• _Required action_: Your output should be an exact copy of the records, with no pictures in it.

• _Records supplied_:
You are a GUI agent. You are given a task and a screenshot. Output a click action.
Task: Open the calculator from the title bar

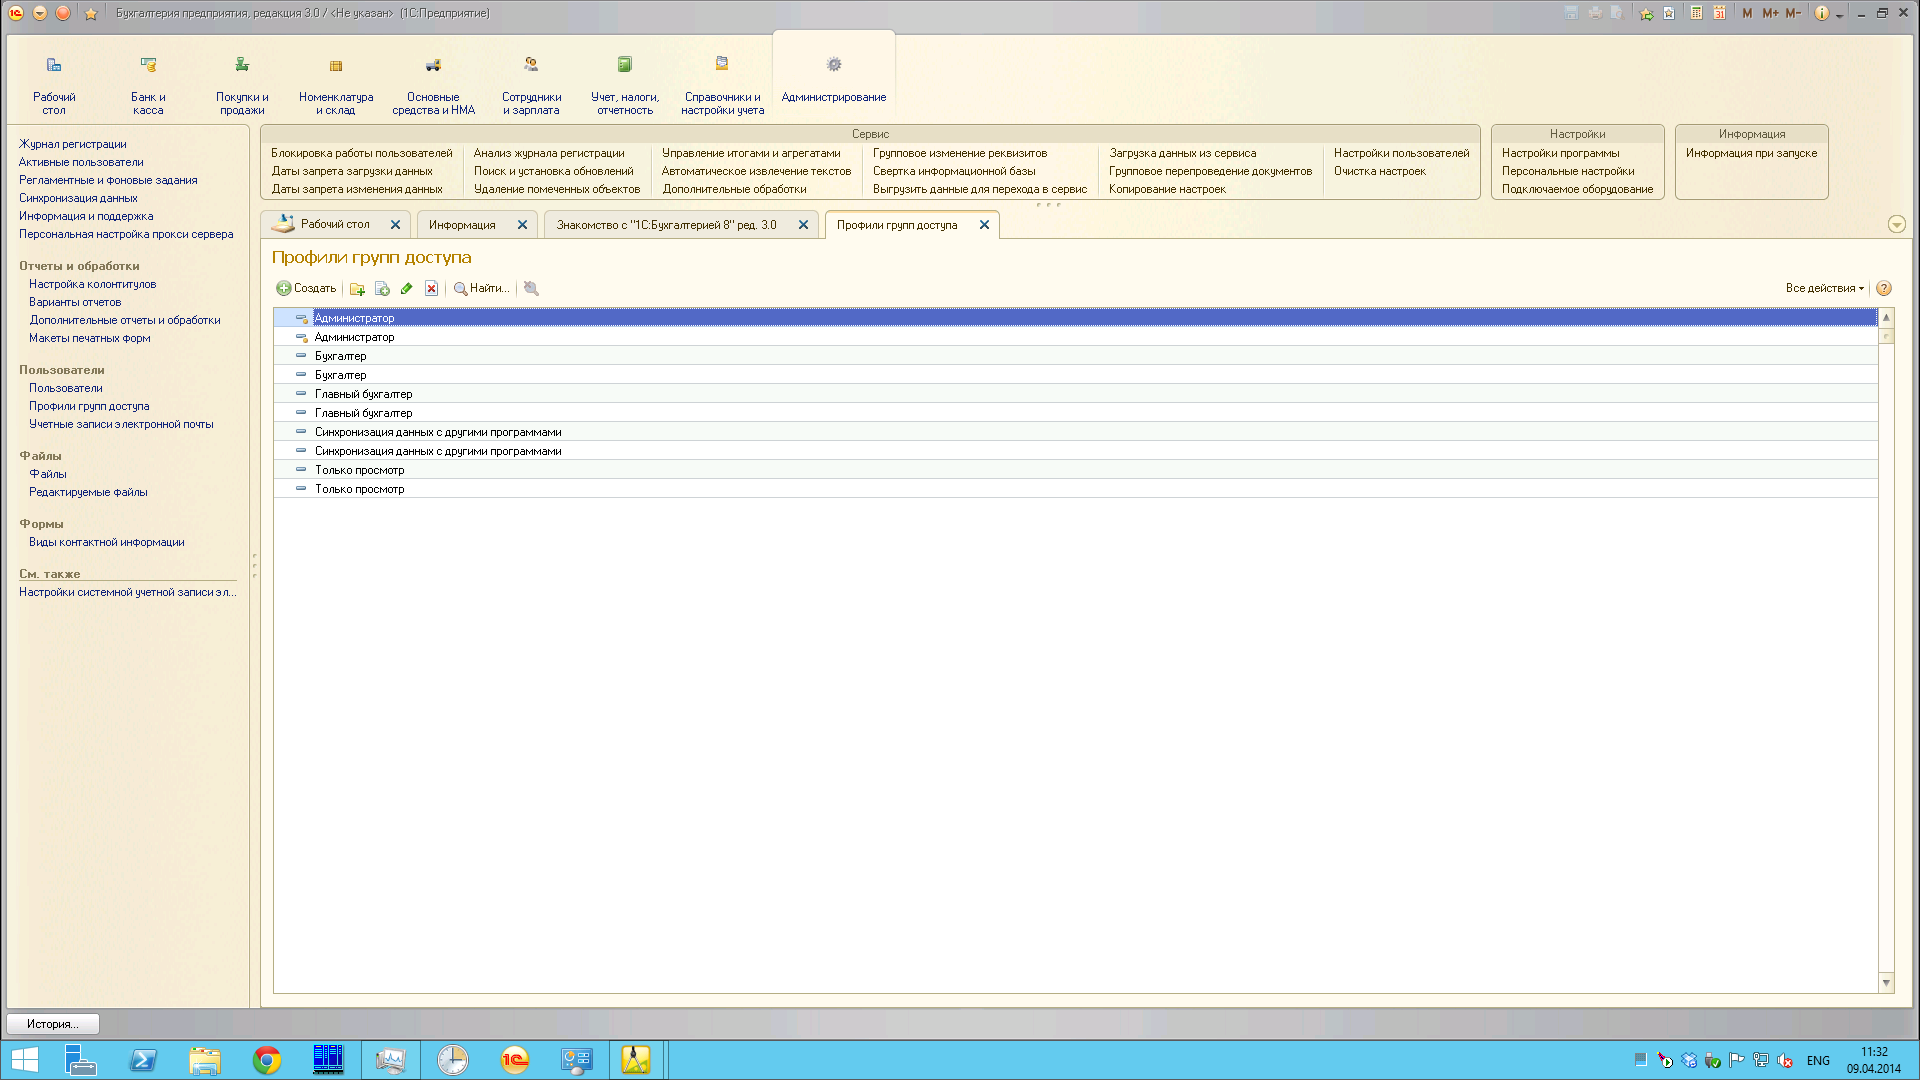[x=1696, y=13]
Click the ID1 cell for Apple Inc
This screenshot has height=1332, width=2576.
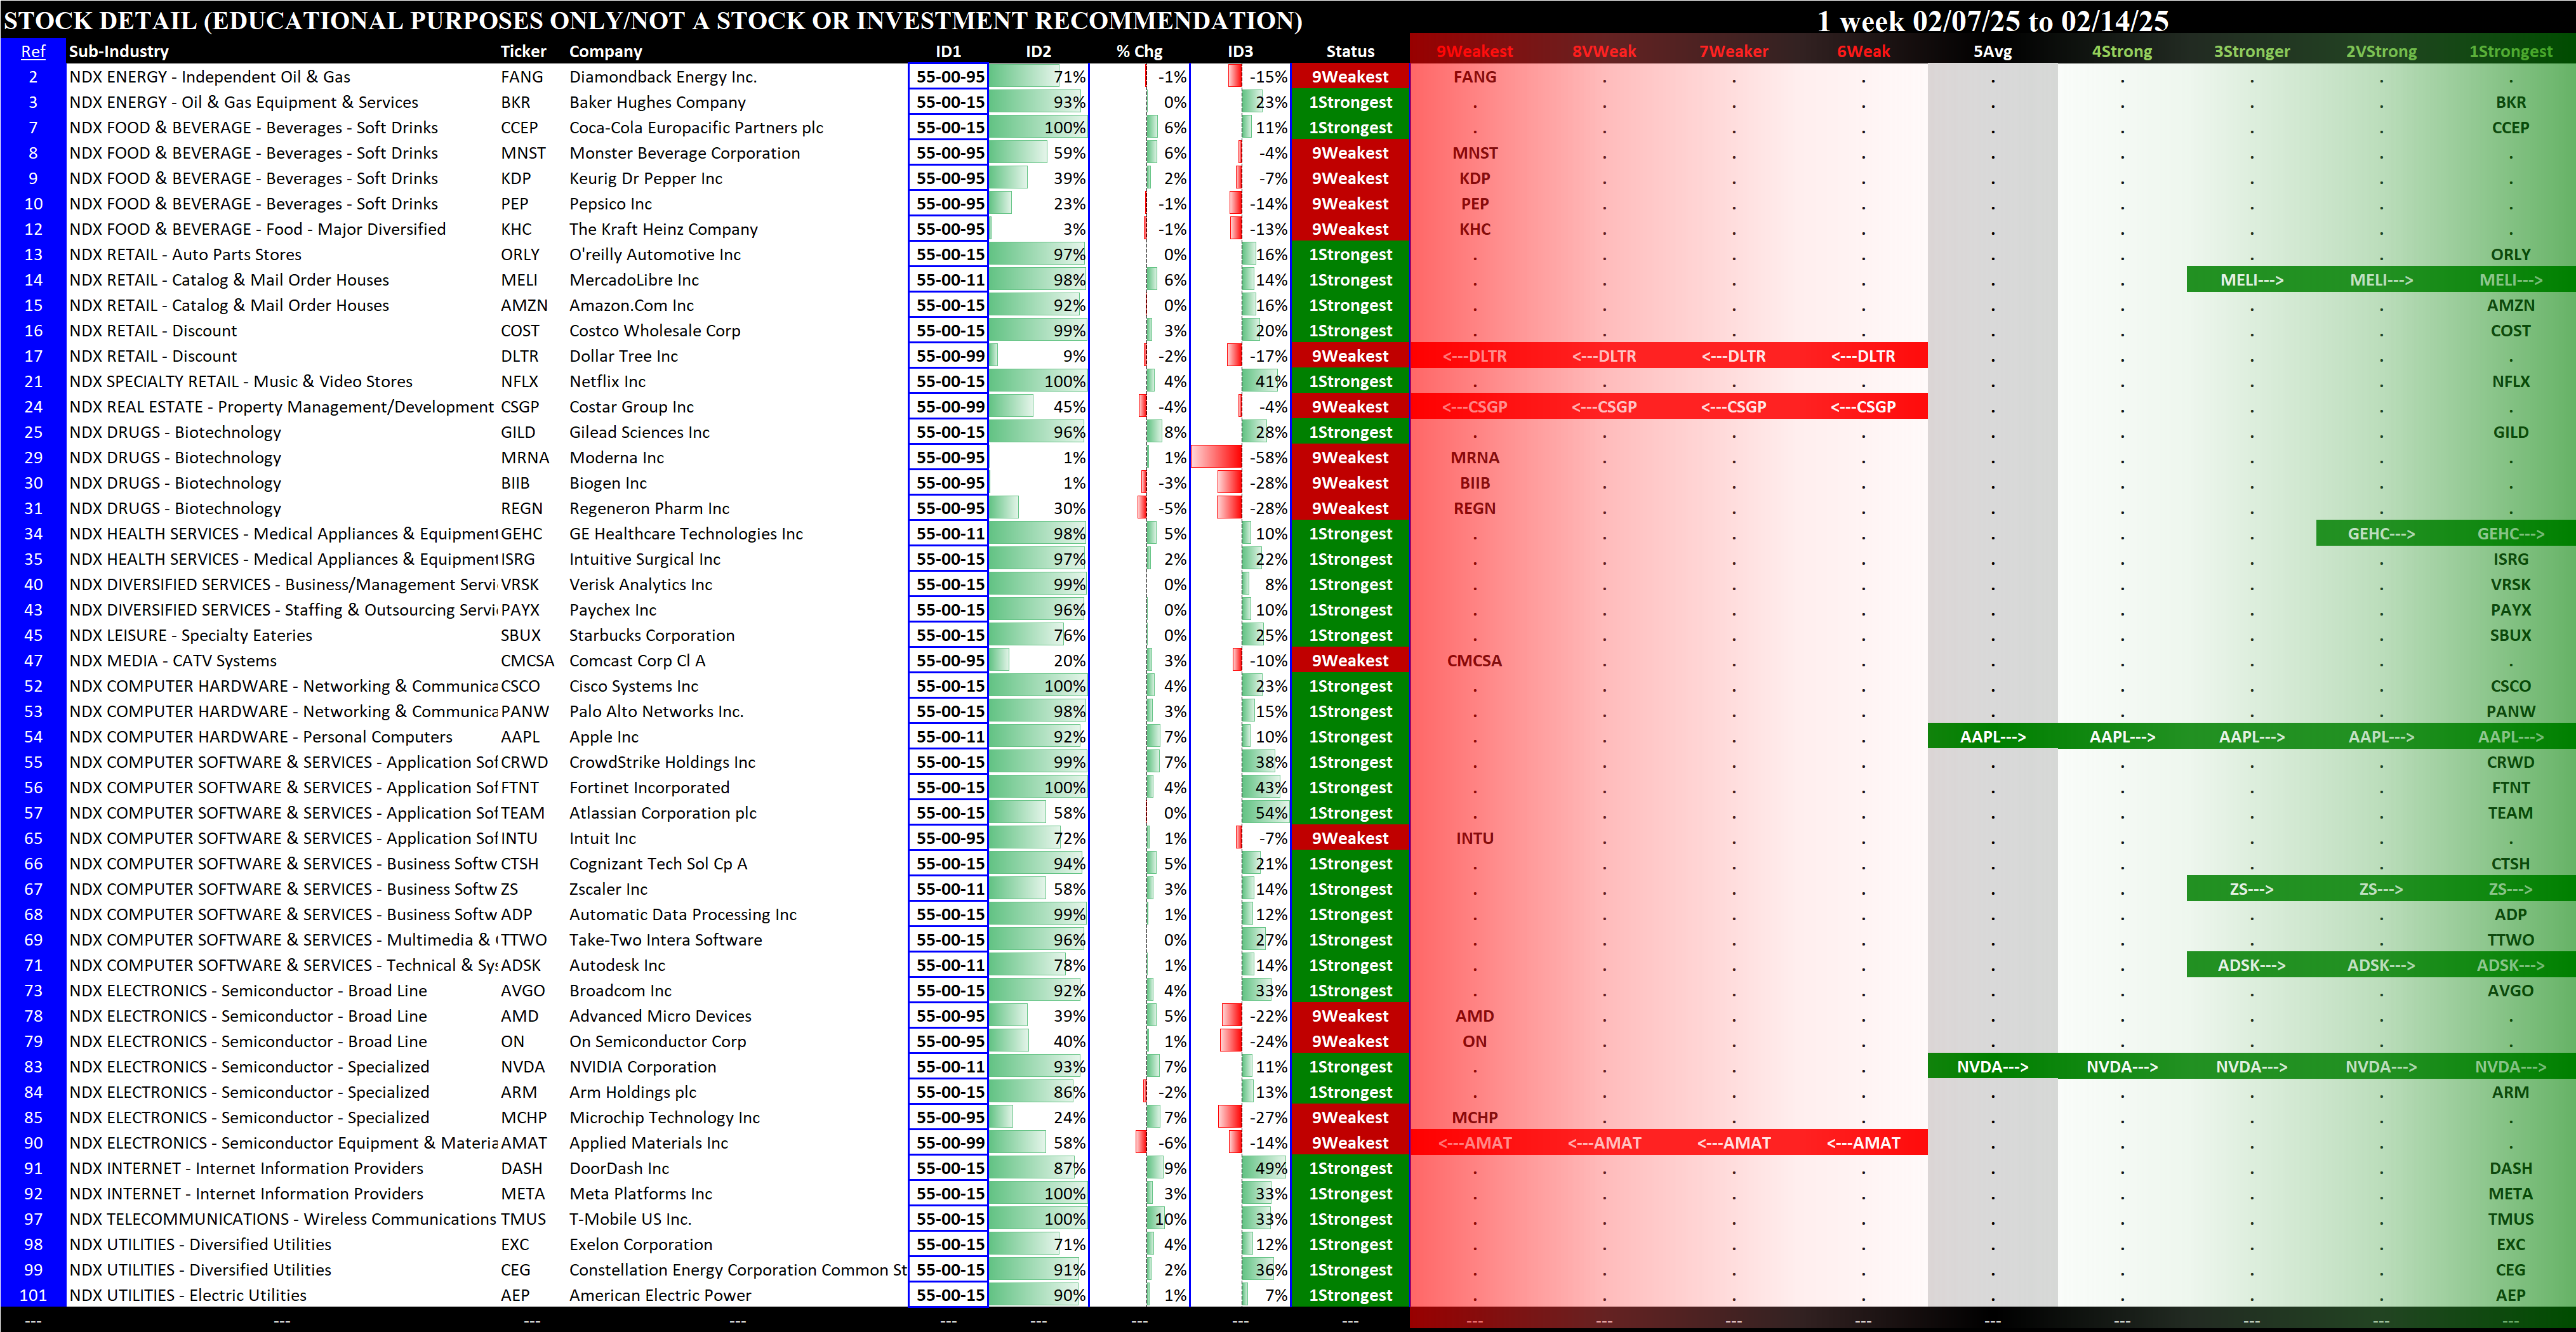[949, 737]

• _Exercise output_:
You are a GUI agent. You are given a task and a screenshot. Output a click action.
Task: Open the calculator from the title bar

[x=1696, y=13]
Click the ID1 cell for Apple Inc
This screenshot has height=1332, width=2576.
[949, 737]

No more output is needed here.